Significant effort is being applied globally to develop lightweight, highly efficient motors and generators for airplane applications. These machines employ a variety of architectures, with designers choosing between permanent or coil magnets for excitation, air-core or ironcore magnetic circuits, and copper, aluminums or superconducting windings. Air-core machines (no magnet iron) have the potential to be the most lightweight and efficient. These machines can use superconductors for both DC excitation field coils and AC armature coils, however the AC coils proposed rely on the availability of new conductors such as MgB2 and Bi2212, which are still in development. Roadmaps for large electric aircraft include cryogenic fuels, and if liquid-hydrogen (LH2) is available on a plane and can be used as a coolant, it becomes feasible to develop machines with AC armature coils made from cryogenically cooled conventional conductors such as copper, aluminum, and high-purity aluminum (hyper-Al). Aluminum and copper exhibit a very large reduction in electrical resistivity as the temperature drops below 100K and this has a significant effect on the power density and efficiency of an electric motor designed to operate with these winding temperatures. A 3 MW, 4,500 RPM motor is a useful benchmark for application in electric thrusters. We present a design employing REBCO CORC conductor for the DC field coils and investigate a selection of conventional conductors for the AC armature coils, all cooled to around 20K by LH2 available on the plane. The rotor and stator coils are contained in separate cryostats, allowing the flexibility to operate them at different temperatures.
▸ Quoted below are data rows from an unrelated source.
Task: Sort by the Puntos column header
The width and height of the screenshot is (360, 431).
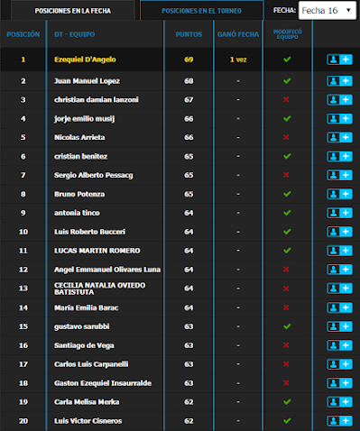Action: 189,34
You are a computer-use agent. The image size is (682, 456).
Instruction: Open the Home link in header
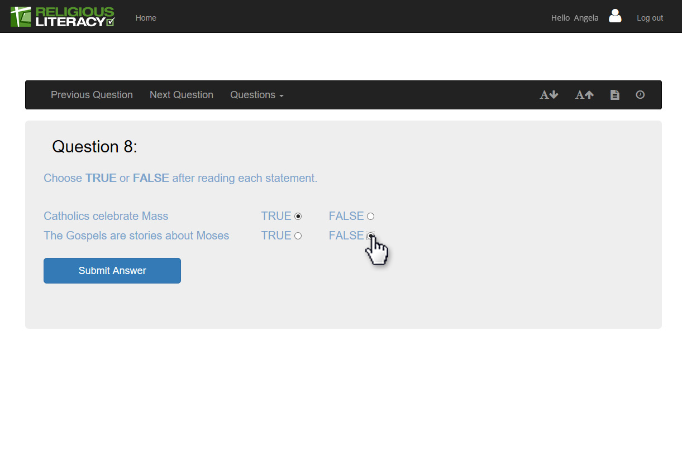[146, 18]
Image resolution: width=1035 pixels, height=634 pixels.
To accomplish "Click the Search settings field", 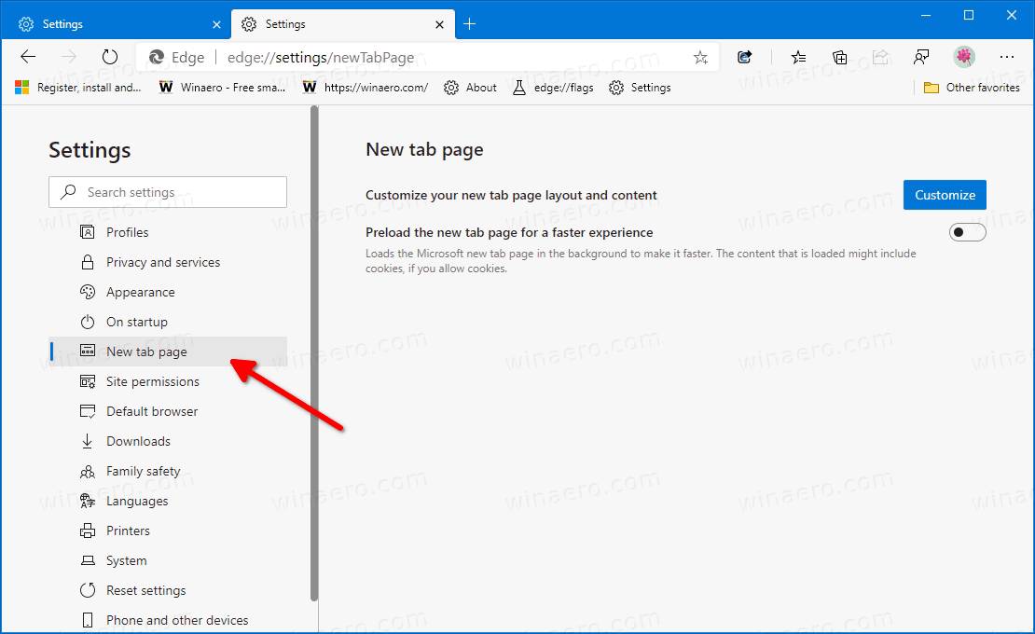I will pyautogui.click(x=168, y=192).
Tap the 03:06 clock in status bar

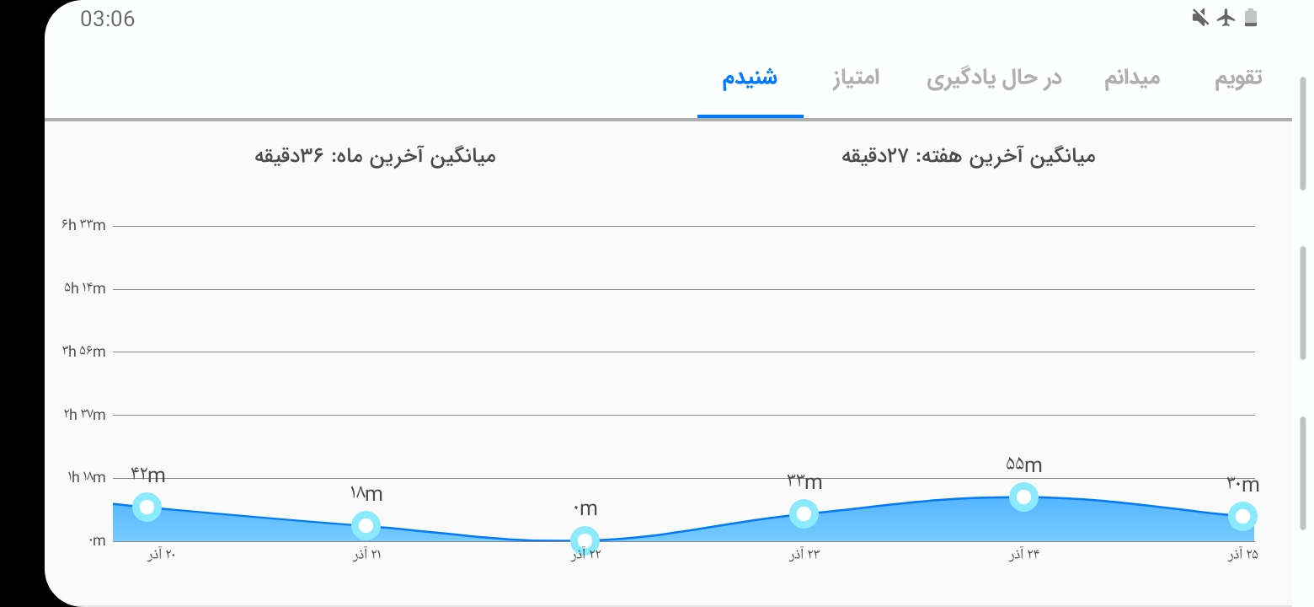pos(107,19)
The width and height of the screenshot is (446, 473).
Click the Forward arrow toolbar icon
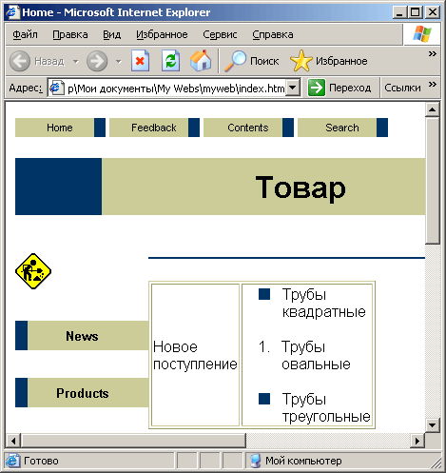click(97, 61)
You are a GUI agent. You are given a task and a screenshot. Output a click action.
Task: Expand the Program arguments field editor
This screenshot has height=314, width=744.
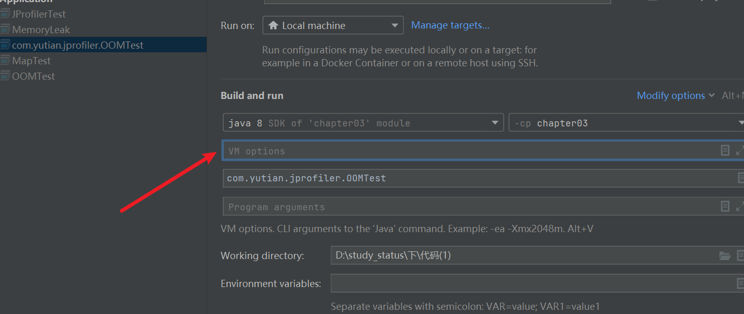click(x=739, y=206)
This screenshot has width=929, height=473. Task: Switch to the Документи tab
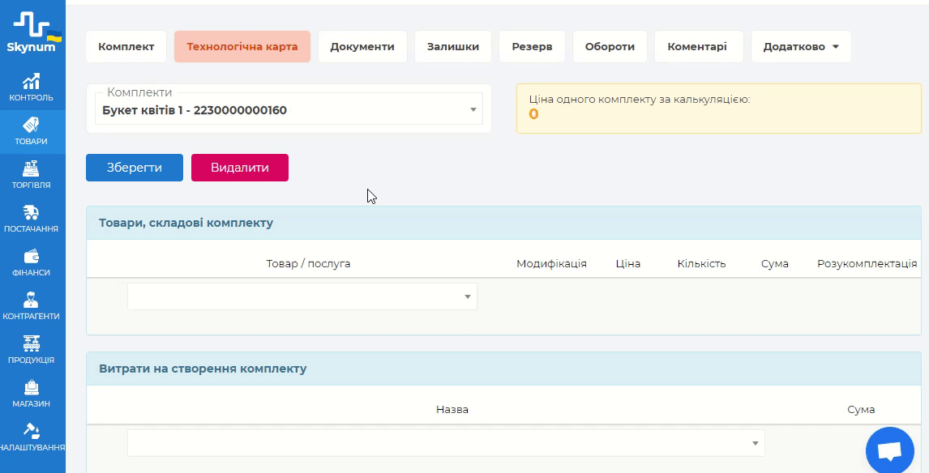tap(362, 47)
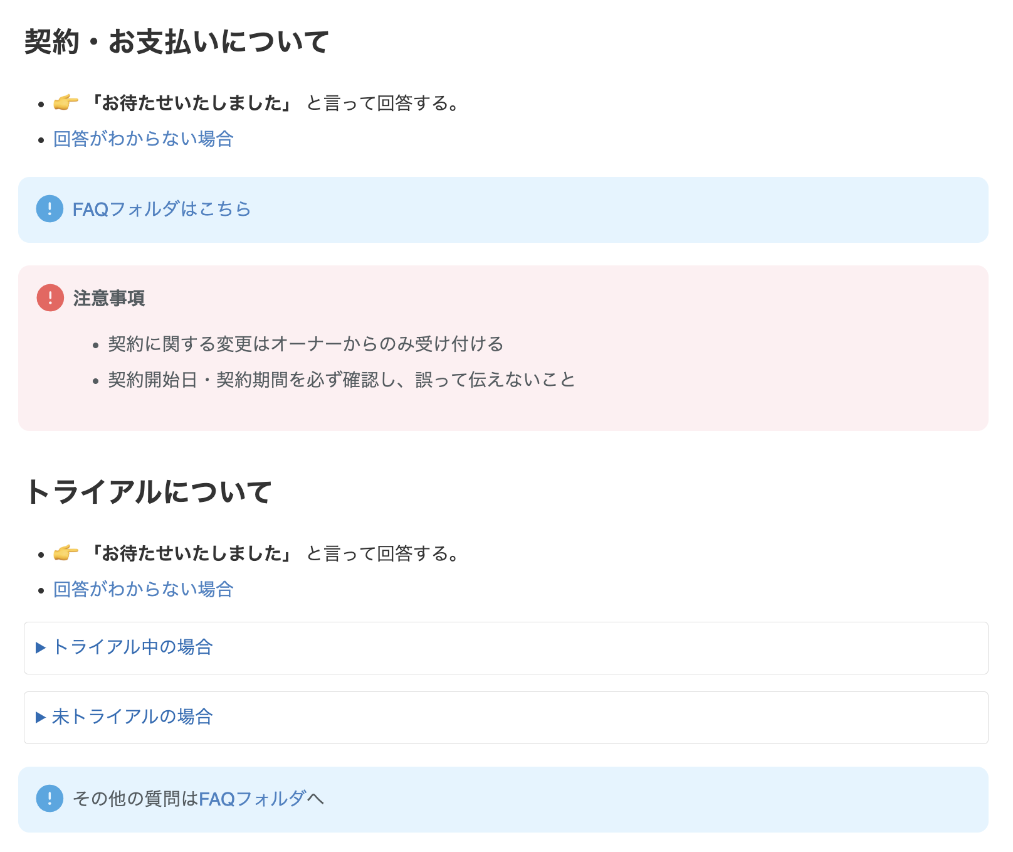Click the blue info icon beside FAQフォルダはこちら
The image size is (1013, 852).
[x=50, y=209]
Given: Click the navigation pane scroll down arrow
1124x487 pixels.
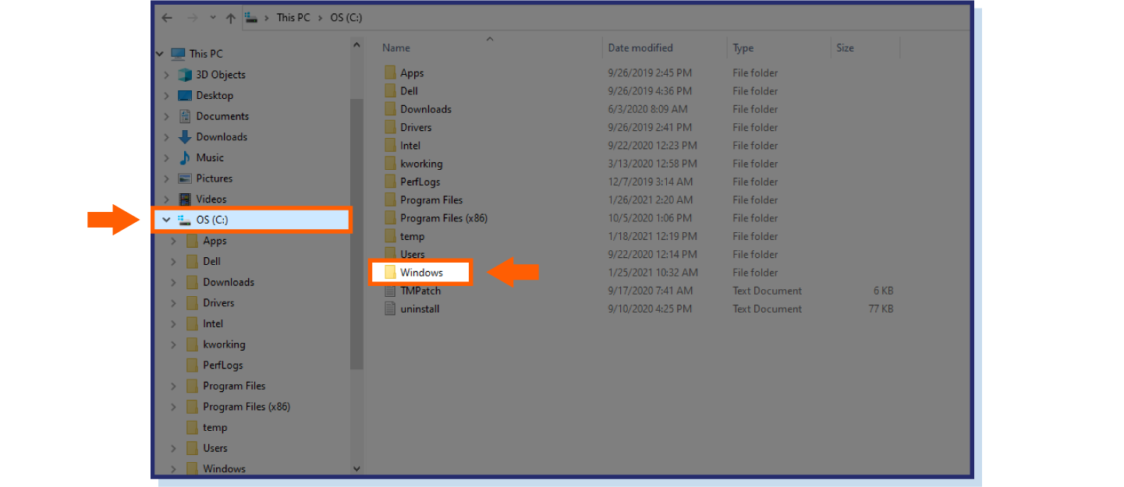Looking at the screenshot, I should tap(356, 468).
Superconducting DC excitation coils are retained on the rotor and are operated at 40 K to work successfully with a brushless flux pump exciter. In this study motor efficiency, mass and losses are compared for stator windings employing copper, aluminum, and high-conductivity aluminum (Hyper-Al). Compared with copper and aluminum machines, the machine employing Hyper-Al has the best efficiency, mass and total losses.